→ WHAT YOU HAVE TO DO
The output should be all lines of the entries below in which the word "logo" occurs.

[Stored data]
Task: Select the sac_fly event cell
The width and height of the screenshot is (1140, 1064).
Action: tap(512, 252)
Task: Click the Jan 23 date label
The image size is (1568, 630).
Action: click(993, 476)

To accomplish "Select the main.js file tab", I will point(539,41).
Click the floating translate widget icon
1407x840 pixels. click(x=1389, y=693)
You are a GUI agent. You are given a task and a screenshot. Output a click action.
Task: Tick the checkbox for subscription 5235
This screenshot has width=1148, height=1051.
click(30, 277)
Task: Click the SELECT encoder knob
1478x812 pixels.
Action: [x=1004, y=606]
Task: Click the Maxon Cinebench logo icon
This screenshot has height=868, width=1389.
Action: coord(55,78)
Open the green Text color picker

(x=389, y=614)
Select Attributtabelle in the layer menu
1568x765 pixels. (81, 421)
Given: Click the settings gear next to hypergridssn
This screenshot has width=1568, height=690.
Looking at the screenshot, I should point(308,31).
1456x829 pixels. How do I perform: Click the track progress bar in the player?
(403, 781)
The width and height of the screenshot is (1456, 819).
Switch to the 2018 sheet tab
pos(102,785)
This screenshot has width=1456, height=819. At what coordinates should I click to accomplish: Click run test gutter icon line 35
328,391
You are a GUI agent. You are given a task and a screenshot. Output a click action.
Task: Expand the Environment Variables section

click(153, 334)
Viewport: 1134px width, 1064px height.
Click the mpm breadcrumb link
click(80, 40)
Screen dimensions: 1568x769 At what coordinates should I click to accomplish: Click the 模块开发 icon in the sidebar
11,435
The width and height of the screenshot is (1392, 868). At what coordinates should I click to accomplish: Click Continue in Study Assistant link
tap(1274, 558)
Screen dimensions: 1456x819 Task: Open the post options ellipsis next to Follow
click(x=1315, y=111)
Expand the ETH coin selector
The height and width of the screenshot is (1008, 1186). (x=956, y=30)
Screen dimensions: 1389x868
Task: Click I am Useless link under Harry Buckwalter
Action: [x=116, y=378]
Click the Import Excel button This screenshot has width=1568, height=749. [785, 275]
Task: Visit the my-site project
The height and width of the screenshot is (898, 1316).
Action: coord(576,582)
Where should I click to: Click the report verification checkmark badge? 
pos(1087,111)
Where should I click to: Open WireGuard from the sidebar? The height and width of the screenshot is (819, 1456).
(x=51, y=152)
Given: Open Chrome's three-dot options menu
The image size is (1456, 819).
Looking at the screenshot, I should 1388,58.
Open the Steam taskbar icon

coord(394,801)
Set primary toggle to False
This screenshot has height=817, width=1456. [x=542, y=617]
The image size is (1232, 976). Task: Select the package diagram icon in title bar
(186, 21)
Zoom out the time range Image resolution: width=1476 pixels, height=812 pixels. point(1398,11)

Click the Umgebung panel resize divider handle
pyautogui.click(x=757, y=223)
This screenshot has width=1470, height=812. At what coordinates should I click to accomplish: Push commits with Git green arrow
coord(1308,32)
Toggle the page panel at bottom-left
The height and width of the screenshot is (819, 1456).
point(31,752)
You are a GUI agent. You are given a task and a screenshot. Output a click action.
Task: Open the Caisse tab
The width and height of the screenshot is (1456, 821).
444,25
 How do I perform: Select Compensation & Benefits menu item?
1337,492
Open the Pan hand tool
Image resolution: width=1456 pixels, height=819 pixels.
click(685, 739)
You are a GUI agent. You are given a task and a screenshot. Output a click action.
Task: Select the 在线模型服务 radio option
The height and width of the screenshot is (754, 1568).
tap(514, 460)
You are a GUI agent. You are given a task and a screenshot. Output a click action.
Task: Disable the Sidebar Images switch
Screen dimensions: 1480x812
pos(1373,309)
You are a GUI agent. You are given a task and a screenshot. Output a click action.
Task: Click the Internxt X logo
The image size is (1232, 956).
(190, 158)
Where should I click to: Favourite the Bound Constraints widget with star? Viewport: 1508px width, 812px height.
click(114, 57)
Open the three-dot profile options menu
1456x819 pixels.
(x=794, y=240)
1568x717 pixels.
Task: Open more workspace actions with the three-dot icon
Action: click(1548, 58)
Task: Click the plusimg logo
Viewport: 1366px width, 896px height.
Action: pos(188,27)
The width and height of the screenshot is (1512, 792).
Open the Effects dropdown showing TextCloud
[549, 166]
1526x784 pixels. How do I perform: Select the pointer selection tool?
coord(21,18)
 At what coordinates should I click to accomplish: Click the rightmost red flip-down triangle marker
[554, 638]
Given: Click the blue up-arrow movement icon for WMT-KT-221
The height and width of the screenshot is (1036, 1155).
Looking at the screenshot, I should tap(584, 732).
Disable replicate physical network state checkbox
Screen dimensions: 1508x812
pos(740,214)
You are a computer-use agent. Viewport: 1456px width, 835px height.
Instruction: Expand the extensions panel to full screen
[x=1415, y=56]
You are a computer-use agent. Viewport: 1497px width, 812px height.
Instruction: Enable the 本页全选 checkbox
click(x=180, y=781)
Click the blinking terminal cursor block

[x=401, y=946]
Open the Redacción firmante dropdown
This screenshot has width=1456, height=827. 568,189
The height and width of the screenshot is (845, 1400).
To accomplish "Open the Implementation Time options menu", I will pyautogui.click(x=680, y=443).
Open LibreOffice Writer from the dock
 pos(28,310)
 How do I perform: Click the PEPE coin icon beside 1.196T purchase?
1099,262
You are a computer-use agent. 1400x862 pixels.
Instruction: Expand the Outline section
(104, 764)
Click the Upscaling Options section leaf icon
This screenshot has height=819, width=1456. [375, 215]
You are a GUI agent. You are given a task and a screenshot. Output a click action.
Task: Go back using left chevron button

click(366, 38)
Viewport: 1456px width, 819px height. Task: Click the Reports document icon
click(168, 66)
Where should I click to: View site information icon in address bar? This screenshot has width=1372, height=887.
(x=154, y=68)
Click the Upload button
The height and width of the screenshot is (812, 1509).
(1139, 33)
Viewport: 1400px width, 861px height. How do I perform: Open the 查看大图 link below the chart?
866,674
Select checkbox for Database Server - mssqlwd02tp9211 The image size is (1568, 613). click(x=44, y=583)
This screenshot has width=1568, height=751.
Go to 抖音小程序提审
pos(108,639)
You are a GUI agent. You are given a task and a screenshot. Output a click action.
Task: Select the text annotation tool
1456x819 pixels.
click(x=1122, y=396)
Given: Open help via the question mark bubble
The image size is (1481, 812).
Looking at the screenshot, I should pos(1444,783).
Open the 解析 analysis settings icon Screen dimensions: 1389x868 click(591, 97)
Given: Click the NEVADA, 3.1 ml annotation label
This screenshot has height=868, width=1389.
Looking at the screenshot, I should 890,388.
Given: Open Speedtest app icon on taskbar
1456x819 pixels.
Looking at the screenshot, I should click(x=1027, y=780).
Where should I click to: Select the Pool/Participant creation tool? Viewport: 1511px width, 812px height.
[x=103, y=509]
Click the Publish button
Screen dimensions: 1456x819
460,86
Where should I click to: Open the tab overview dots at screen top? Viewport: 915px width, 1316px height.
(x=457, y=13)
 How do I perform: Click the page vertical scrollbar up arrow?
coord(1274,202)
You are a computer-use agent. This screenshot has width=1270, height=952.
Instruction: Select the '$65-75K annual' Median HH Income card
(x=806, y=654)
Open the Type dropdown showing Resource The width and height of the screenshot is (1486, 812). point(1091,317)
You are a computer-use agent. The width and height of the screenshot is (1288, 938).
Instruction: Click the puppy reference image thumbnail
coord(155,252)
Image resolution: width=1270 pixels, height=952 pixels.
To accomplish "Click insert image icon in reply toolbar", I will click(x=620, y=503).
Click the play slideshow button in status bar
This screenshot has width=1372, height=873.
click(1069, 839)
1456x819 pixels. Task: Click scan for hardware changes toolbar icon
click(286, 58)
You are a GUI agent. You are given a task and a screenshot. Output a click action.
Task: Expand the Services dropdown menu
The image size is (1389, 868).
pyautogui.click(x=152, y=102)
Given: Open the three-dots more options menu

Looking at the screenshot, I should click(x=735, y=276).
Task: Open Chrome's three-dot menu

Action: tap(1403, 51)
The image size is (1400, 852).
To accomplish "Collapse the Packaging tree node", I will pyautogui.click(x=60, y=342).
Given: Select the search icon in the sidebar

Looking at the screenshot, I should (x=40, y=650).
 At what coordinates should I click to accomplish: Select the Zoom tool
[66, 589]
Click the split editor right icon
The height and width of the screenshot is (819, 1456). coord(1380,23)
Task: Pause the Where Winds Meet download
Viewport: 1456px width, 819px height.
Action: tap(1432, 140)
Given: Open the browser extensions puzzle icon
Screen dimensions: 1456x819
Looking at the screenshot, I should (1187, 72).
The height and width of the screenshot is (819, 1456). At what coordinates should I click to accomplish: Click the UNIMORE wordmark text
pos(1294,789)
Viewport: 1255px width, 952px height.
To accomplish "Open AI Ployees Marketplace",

→ TASK OUTPUT
Task: Click the Maxon Cinebench logo icon
Task: Click the Internxt X logo
Task: Click the plusimg logo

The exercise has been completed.